28 Desember 2010

Syariah Mencari Panglima

25 Agustus 2010. Saya kumpulkan semua pimpinan bank syariah yang ada di Sumbar di ruang kerja saya. Enam bank umum dan enam BPR. Mereka agak terkaget ketika saya minta masing-masing melaporkan kinerja selama saya bertugas jadi Pemimpin Bank Indonesia Padang. Yaitu sejak Agustus 2009. Jadi para bankir di jalan Rasulullah ini harus menunjukkan berapa besar peningkatan kinerja mereka selama 12 bulan. Pertanyaan saya adalah apakah perbankan syariah mampu berkembang di Ranah Minang ini? Atau ABS-ABK itu hanya kata pemanis ketika berpidato?

Sebagian dari wajah para bankir kekasih Azza Wajalla ini makin terperanjat ketika saya menyatakan data kinerja tersebut akan saya laporkan kepada Gubernur Sumbar yang baru. “Kita akan undang Gubernur buka bersama hari Kamis besok dan saya akan laporkan apakah ada kinerja perbankan syariah atau hanya antimun bungkuak dalam tatanan ekonomi Ranah Minang”, saya berkata dengan wajah bersungguh dengan nada suara agak meninggi.
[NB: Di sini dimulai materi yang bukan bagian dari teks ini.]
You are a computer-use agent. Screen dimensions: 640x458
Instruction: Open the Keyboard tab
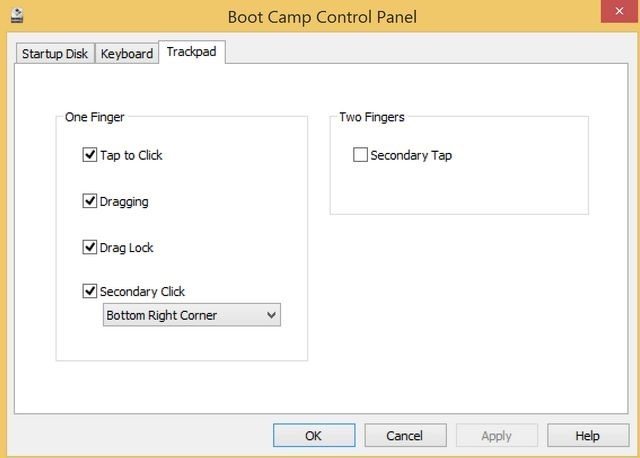[127, 53]
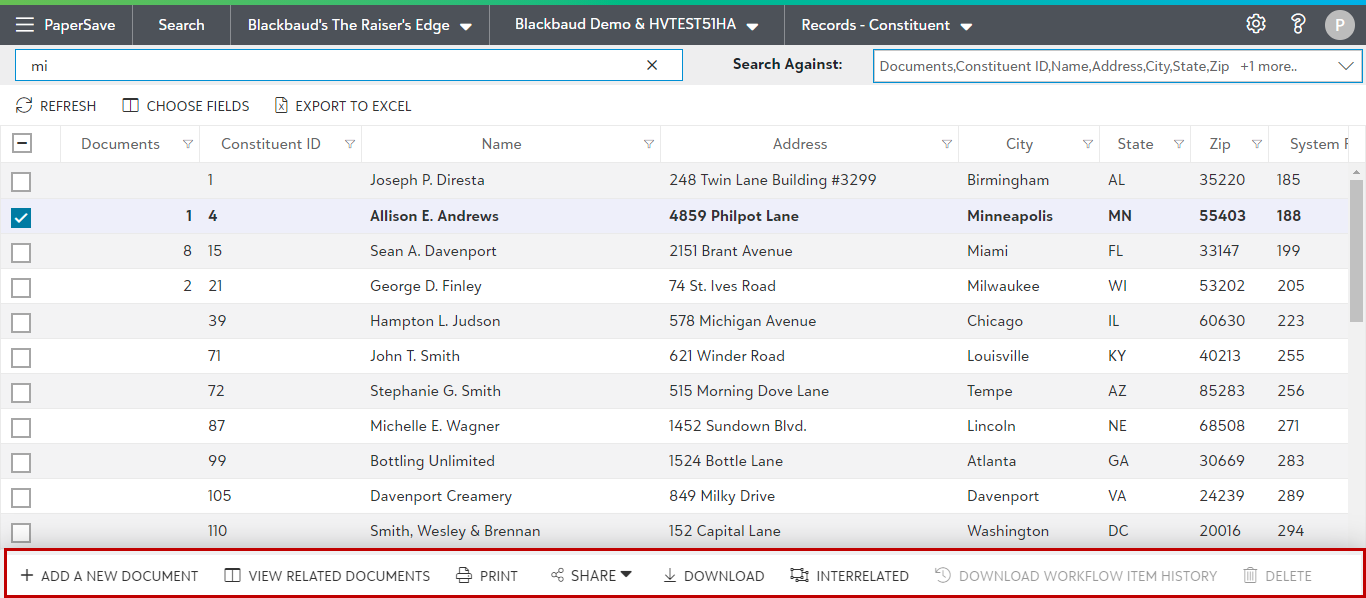Click Add a New Document
Image resolution: width=1366 pixels, height=598 pixels.
point(109,576)
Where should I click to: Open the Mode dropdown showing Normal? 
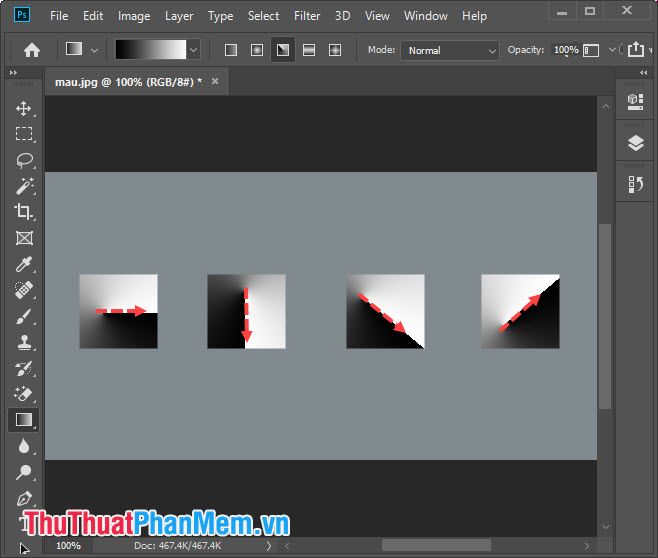tap(449, 50)
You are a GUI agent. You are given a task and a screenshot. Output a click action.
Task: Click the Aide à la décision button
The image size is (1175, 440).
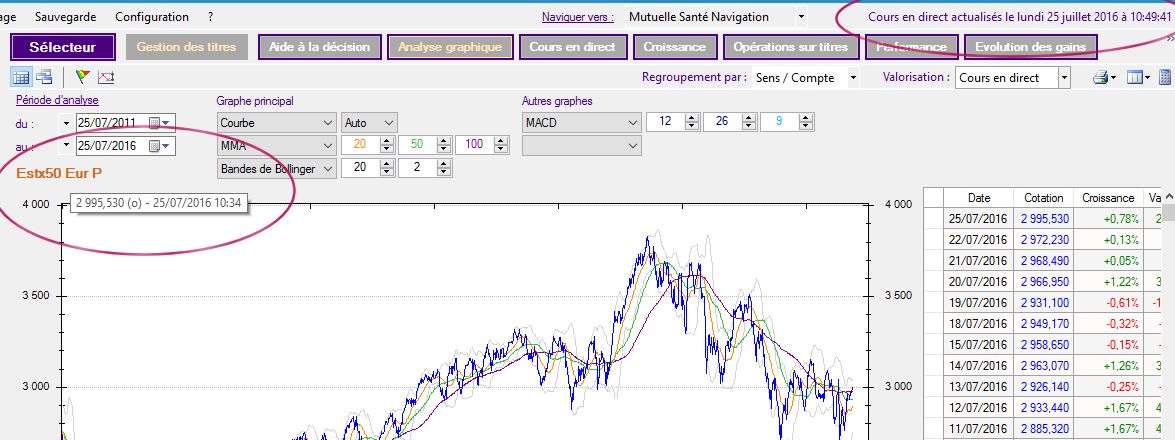point(320,47)
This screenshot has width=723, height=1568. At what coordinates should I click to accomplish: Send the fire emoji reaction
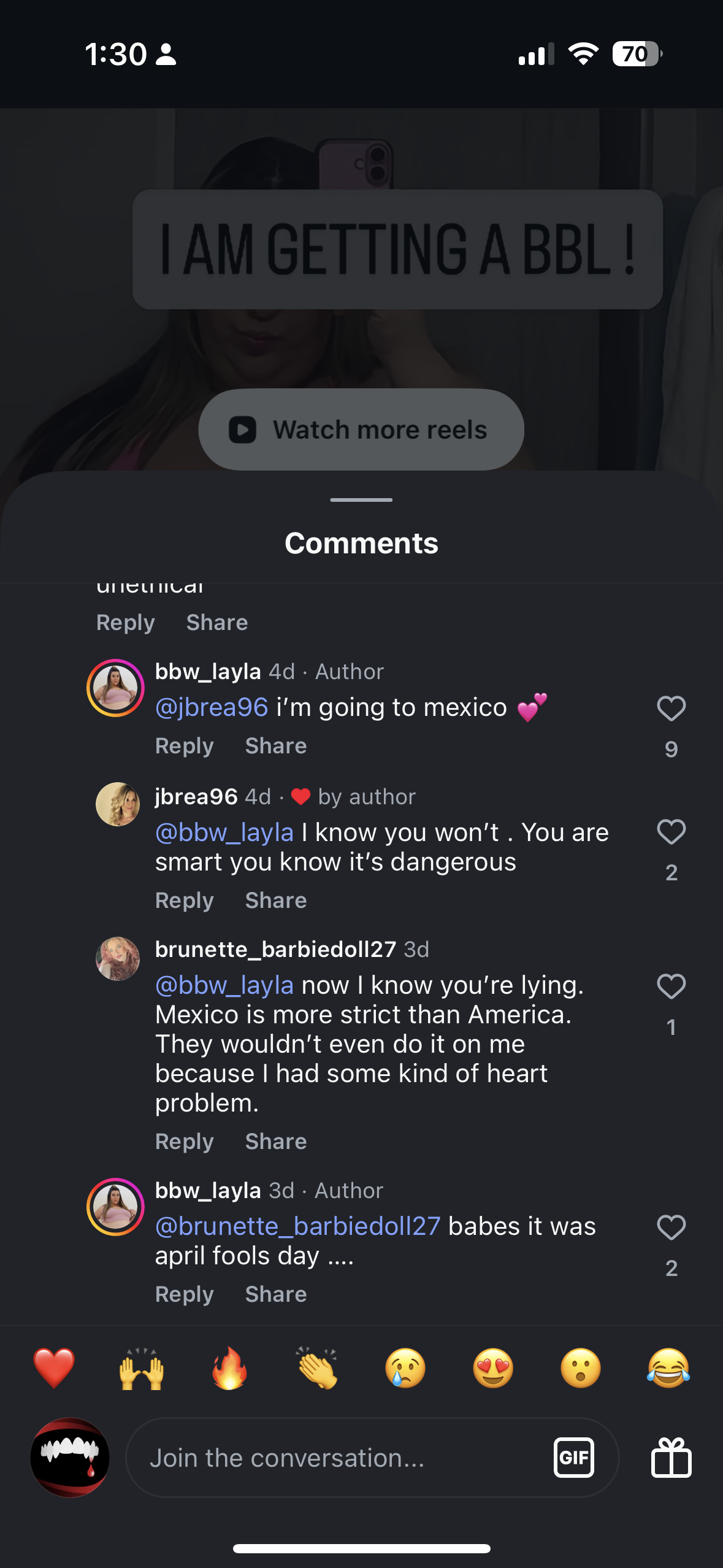point(229,1369)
Lumrah, ada dua reaksi. Bankir yang berprestasi tinggi, sumringah, yang kurang, terperangah. Karena kinerja dalam menjangkau rakyat, bukti pembiayaan usaha ummat, angka-angka pembiayaan ekonomi rakyat badarai adalah ukuran utama perbankan syariah. Tidak seperti perbankan konvensional yang sudah bisa berbangga ketika berhasil mengumpulkan dana rakyat (funding), bank syariah baru akan berbangga bila sudah mampu meningkatkan kemaslahatan ummat.

Saya mulai berdakwah. Para manajer bank syariah itu menjadi pendengar yang baik. Saya mulai dengan Fiqih Romeo Rissal Pandjialam. Tidak terlalu canggih, tapi cukup untuk membuat mereka merenung dan juga menyemangati para bankir itu untuk lebih memacu prestasi. Lebih memacu upaya menjangkau rakyat badarai, membiayai usaha-usaha kecil dan sejenisnya. Lalu ceramah saya berlanjut dengan ajakan. Ajakan untuk bersama-sama membangun usaha rakyat. Hanya dengan kebersamaan kita bisa mengembangkan sistem ekonomi syariah di Sumbar. Pencermatan saya selama satu tahun adalah bahwa ada jarak antara Pemda dengan Bank. Hal ini diakui oleh Bapak Gamawan Fauzi ketika saya pertama kali berkunjung ke kediaman beliau tahun lalu.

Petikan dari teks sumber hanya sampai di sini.